> _Data extract_
----

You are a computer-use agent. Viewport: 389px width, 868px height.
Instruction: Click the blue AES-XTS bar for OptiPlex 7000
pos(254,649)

----

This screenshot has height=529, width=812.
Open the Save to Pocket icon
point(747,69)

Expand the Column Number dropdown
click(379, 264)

----

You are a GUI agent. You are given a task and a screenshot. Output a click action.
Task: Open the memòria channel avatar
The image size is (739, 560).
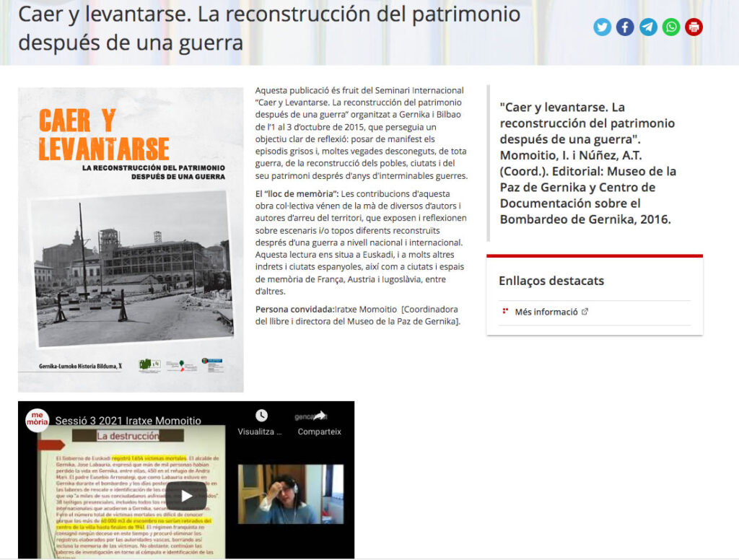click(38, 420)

----

For the word "screenshot", state how many lines of the entries contain it, with nothing else.

> _Answer_
2